Kobieca drużyna Realu Madryt jest w ostatnich latach w cieniu swojego wielkiego rywala, FC Barcelony. Piłkarka "Królewskich", Athenea del Castillo, została zapytana o możliwość gry dla katalońskiego giganta. Padły wymowne słowa.

Nie ma co do tego żadnych wątpliwości. W kobiecych rozgrywkach w Hiszpanii równych sobie nie mają piłkarki FC Barcelony. Blaugrana w ostatnich latach zdominowała zmagania w Primera Division, Pucharze Królowej czy Superpucharze. Do tego dwukrotnie (w 2021, 2023 roku) triumfowała w Lidze Mistrzyń.

Za plecami klubu z Katalonii pozostaje Real Madryt. Piłkarki "Królewskich" zajmują obecnie drugą pozycję w ligowej tabeli. 24 marca 2024 roku zmierzyły się z Barceloną i doznały porażki 0:3.

Choć kobieca sekcja Realu Madryt pozostaje w cieniu FC Barcelony, gry dla Blaugrany nie wyobraża sobie Athenea del Castillo. 23-latka występuje na pozycji napastniczki w madryckim zespole. Z drużyną narodową Hiszpanii zdobyła latem zeszłego roku mistrzostwo świata.

ZOBACZ WIDEO: Piekielnie mocni rywale Polaków na Euro. "Dostaliśmy się tam kuchennymi drzwiami"

- Uważam, że jestem w najlepszym klubie na świecie. Dla mnie marzeniem było znaleźć się w Realu Madryt, jestem z nim związana od dzieciństwa. Mam nadzieję być tutaj przez cały czas aż do zakończenia kariery - powiedziała del Castillo cytowana przez "Sport".
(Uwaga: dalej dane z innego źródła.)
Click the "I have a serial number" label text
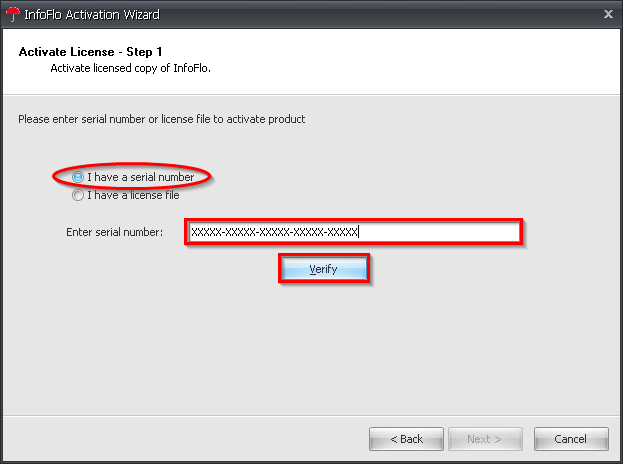623x464 pixels. [x=140, y=177]
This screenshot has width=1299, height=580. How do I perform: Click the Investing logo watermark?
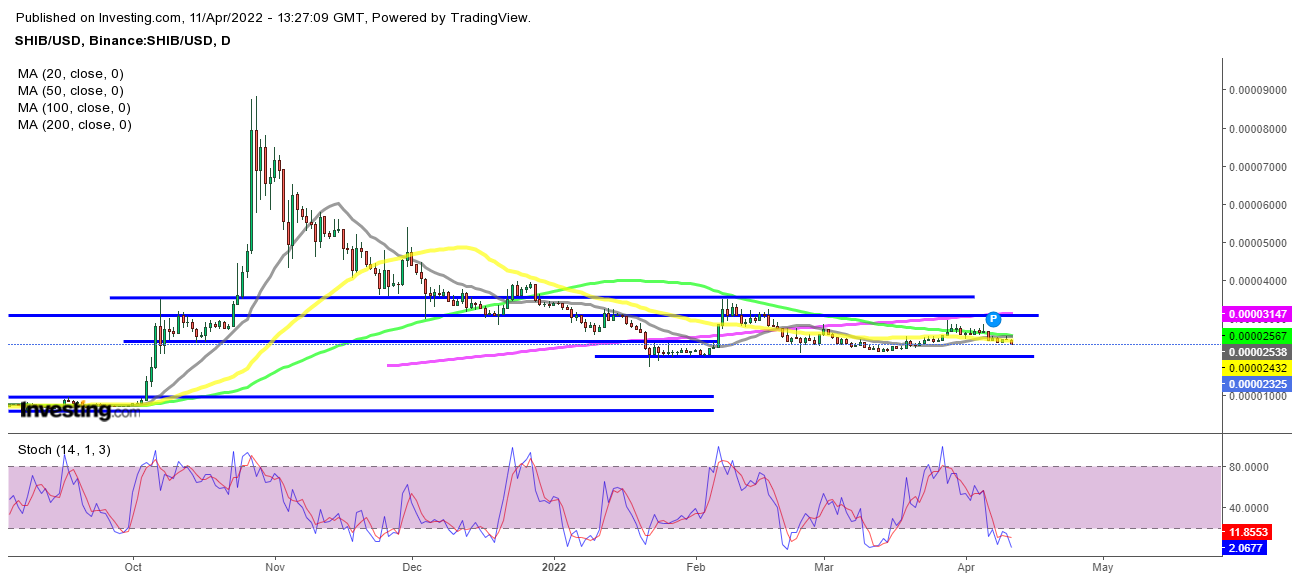66,409
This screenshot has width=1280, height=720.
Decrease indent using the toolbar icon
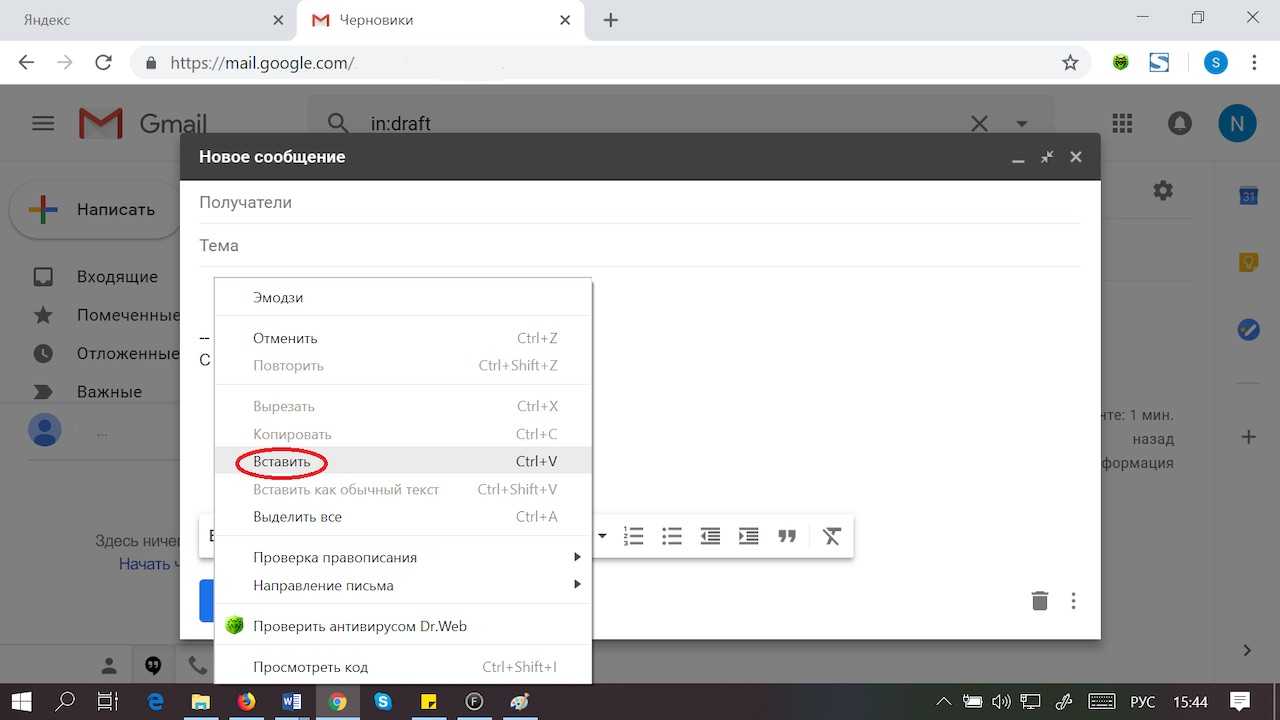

Piłkarka Realu jasno wypowiedziała się w temacie gry dla FC Barcelony. - Nigdy nie grałabym w Barcelonie. Nawet gdyby to była jedyna drużyna, która pozostała na świecie - skwitowała krótko.
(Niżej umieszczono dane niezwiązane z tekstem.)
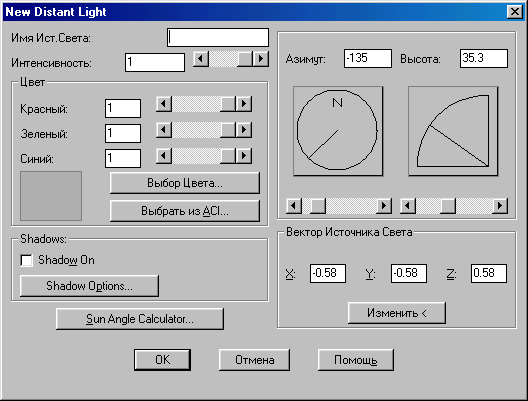Click the Имя Ист.Света name field
Viewport: 528px width, 401px height.
click(x=218, y=37)
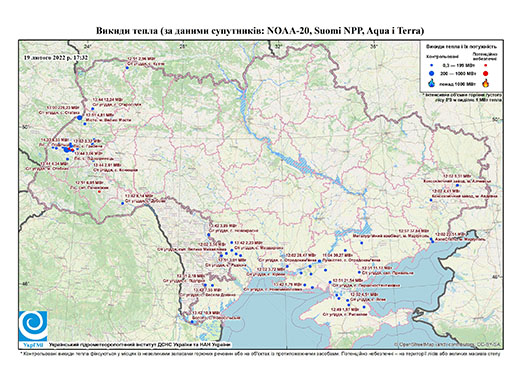Image resolution: width=520 pixels, height=368 pixels.
Task: Click the small red dot legend symbol
Action: tap(486, 65)
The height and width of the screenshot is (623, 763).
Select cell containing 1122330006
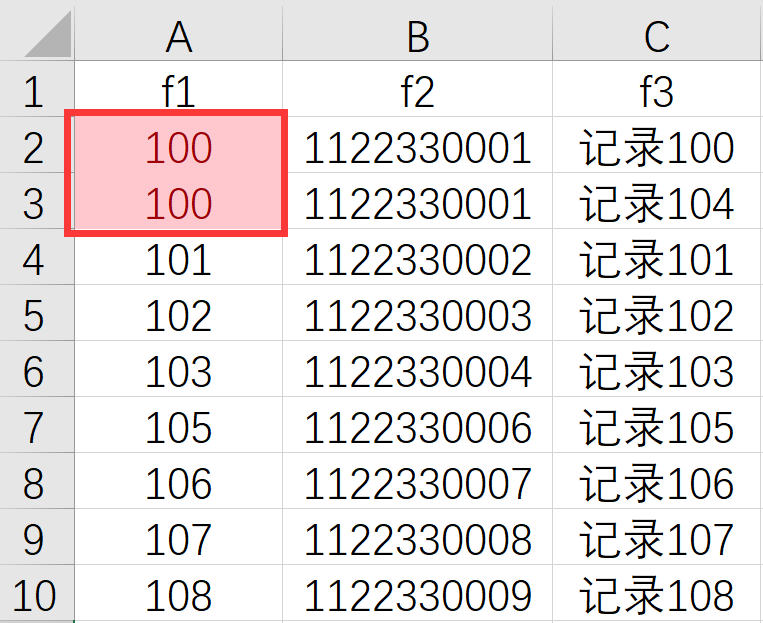coord(417,428)
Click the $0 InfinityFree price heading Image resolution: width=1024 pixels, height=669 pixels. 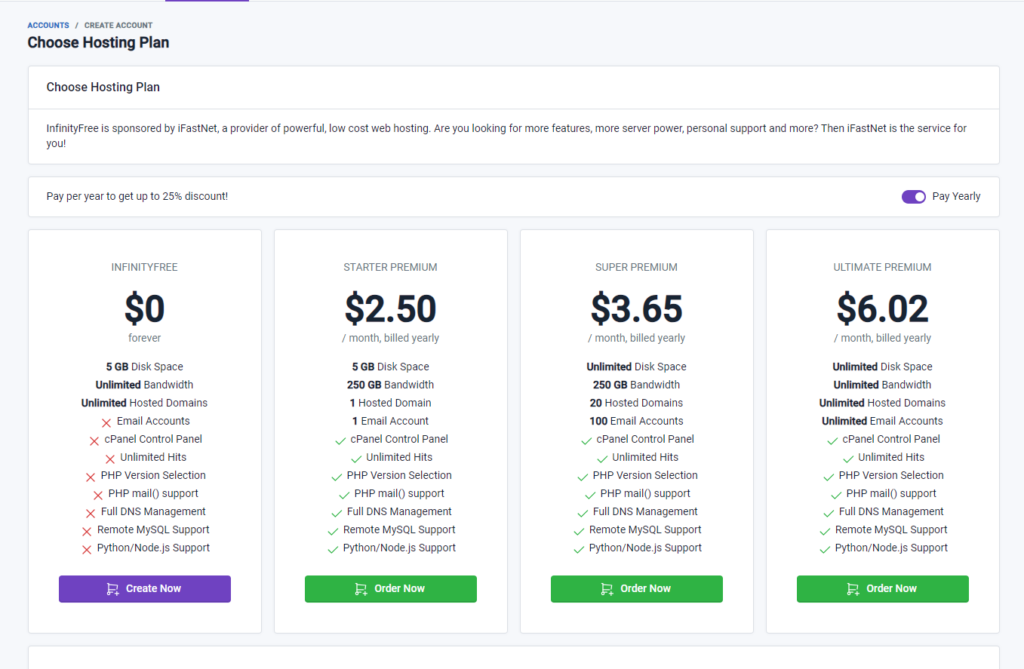point(144,308)
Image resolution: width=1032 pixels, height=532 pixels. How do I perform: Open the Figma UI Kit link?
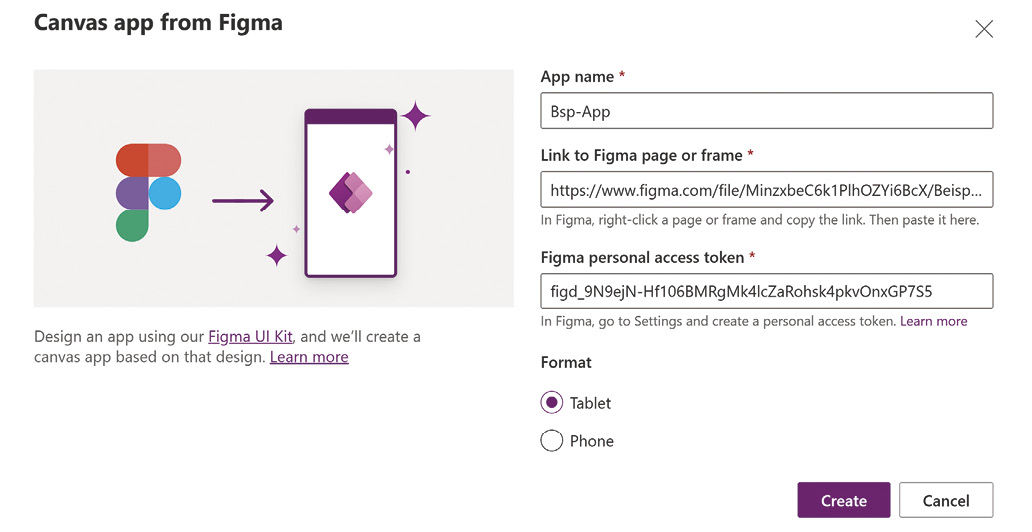point(250,336)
Piłkarki FC Barcelony nie przegrały jeszcze w tym sezonie meczu w lidze hiszpańskiej. W 22 spotkaniach zgromadziły aż 64 punkty (21 zwycięstw i 1 remis). Real Madryt traci do Blaugrany 12 punktów.

Czytaj także:
Postawa godna podziwu. Sebastian Szymański uszczęśliwił fankę
Wszyscy komentują wywiad Rybusa. "Kłamca. Zdrajca"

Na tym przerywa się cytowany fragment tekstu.